> YOUR OBJECTIVE
Exactly as they appear, reproduce the lines from the one holding "This screenshot has height=515, width=1200." through the last line of the material below.
(DATA TO USE begins)
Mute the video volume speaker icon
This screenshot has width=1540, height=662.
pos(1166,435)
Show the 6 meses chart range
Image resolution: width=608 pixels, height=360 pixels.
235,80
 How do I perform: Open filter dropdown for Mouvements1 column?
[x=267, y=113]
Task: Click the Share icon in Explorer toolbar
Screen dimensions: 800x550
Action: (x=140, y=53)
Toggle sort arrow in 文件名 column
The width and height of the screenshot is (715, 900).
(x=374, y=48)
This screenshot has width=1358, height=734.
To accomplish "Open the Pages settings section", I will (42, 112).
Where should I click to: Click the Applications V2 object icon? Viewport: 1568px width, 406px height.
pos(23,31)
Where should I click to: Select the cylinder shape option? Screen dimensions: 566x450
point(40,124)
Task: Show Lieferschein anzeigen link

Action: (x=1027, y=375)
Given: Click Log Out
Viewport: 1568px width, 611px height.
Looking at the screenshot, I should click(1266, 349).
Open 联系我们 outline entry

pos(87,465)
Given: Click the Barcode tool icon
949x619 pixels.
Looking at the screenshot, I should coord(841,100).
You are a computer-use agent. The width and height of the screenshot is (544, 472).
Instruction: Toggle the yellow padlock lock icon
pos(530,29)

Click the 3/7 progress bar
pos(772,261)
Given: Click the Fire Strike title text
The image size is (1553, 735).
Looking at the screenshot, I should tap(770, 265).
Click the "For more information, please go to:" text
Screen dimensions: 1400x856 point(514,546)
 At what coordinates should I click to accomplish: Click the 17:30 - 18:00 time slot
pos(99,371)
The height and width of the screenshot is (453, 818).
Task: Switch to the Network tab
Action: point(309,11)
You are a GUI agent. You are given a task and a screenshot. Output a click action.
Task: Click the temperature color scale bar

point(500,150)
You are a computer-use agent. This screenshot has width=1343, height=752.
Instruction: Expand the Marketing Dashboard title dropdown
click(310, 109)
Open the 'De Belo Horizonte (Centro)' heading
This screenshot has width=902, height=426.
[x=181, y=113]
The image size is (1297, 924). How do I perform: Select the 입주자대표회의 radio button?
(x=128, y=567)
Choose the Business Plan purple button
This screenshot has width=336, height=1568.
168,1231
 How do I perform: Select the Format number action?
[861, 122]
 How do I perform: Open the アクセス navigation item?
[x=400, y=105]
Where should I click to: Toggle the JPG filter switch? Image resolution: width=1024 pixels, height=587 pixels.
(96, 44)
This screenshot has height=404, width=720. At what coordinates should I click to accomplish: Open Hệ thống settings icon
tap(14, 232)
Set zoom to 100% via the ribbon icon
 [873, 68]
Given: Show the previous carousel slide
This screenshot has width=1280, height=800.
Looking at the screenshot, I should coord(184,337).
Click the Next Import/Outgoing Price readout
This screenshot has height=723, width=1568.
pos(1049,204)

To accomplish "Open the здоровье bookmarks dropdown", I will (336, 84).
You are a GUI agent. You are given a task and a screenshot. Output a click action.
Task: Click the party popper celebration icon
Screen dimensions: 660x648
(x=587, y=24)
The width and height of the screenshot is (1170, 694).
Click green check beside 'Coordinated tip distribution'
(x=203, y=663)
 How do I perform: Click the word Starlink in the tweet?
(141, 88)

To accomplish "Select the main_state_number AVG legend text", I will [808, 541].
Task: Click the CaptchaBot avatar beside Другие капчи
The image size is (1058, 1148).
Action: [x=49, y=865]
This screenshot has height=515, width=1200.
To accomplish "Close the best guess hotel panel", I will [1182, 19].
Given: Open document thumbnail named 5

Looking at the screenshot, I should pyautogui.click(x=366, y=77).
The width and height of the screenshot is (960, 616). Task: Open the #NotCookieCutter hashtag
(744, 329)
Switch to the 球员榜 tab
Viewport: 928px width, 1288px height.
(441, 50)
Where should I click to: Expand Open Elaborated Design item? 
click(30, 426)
(DATA TO USE ends)
> RESPONSE BOX
This screenshot has height=515, width=1200.
To accomplish "Close the best guess hotel panel", I will [1182, 19].
Given: Open document thumbnail named 5

Looking at the screenshot, I should pyautogui.click(x=366, y=77).
The width and height of the screenshot is (960, 616). Task: Open the #NotCookieCutter hashtag
(744, 329)
Switch to the 球员榜 tab
Viewport: 928px width, 1288px height.
(441, 50)
Where should I click to: Expand Open Elaborated Design item? 
click(30, 426)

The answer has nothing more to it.